The kosher wine consumer knows that when shopping for wine, in addition to checking the bottle for a reliable hashgacha, they must also check to see if the wine is labeled mevushal or non-mevushal. Mevushal wine may be handled, and even poured by a non-Jew or a non-shomer Shabbos Jew; however non-mevushal wine, once opened, must be closely guarded, since it can become forbidden if left unattended.
Aside from mevushal and non-mevushal there is also a third designation, which although more prevalent in Israel, can be found in the U.S. as well, and this is the designation “mifustar”. Mifustar is the Hebrew word for pasteurized. For example, the Kalil wines (OU) sold in the U.S. are labeled mifustar. The reason for this new description is because some poskim have questioned whether pasteurized wine qualifies as mevushal. To accommodate the consumers who want to be strict and not rely on pasteurization, the bottles are marked mifustar. Those who do not rely on pasteurization should treat these bottles as they would any non-mevushal wine.
There are three main arguments put forward as to why pasteurization should not qualify as mevushal.
Rav Elyashiv zt”l (Journal Even Yisroel 5751) argues, based on the Rosh (A.Z. perek 2), that cooked wine was only permitted, because in former times it was uncommon to cook wine. However today, pasteurization of wine is so commonplace, as to be considered the norm, so we can no longer consider this process an uncommon occurrence (milsa d’lo shechi’ach).

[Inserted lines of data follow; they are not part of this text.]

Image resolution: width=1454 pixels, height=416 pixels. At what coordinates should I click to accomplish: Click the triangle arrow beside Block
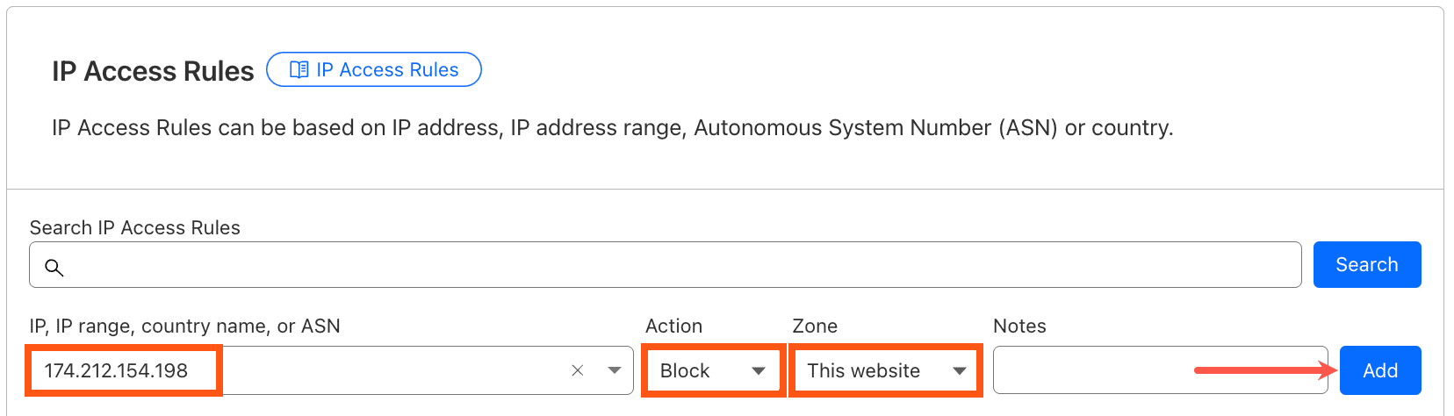(x=759, y=370)
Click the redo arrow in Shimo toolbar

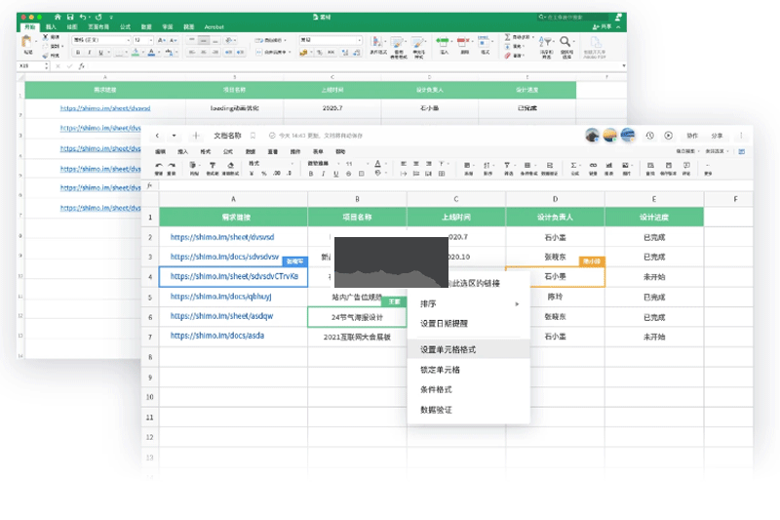click(172, 166)
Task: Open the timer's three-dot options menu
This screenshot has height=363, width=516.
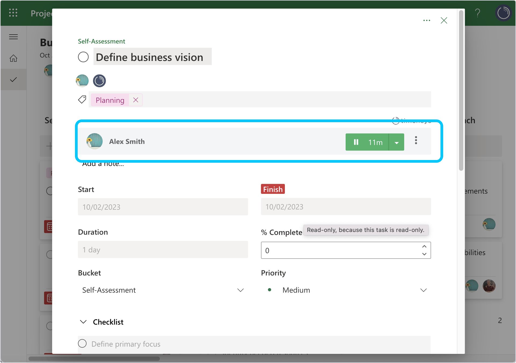Action: click(x=416, y=140)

Rav Shlomo Zalman Auerbach zt”l (Minchos Shlomo I:25) ruled that pasteurized wine cannot be considered mevushal, unless the cooking causes a noticeable change in the taste, color or aroma of the wine. The process commonly employed today, known as flash pasteurization, is performed in a manner that very quickly heats and then cools the wine, such that even experts debate whether it causes any appreciable effect on the characteristics of the wine. As such it should not qualify as mevushal.
Rav Ben Tzion Abba Shaul zt”l (Ohr L’tzion II:20;19) argues that for wine to be considered mevushal, it must become lessened through the cooking. Because today’s method of pasteurization is performed inside pipes that are part of a sealed system, the wine is in no way lessened through the cooking.
However, the prevalent minhag, as articulated in Yebia Omer (Y.D. VIII:15) is that pasteurized wine qualifies as mevushal [Rav Moshe Feinstein z”l required pasteurization to a temperature exceeding 175˚ F and the Tzelemer Rav z”l insisted on a minimum 190˚ F]. On this basis OU permits wines that undergo flash pasteurization to be labeled either as mevushal or mifustar.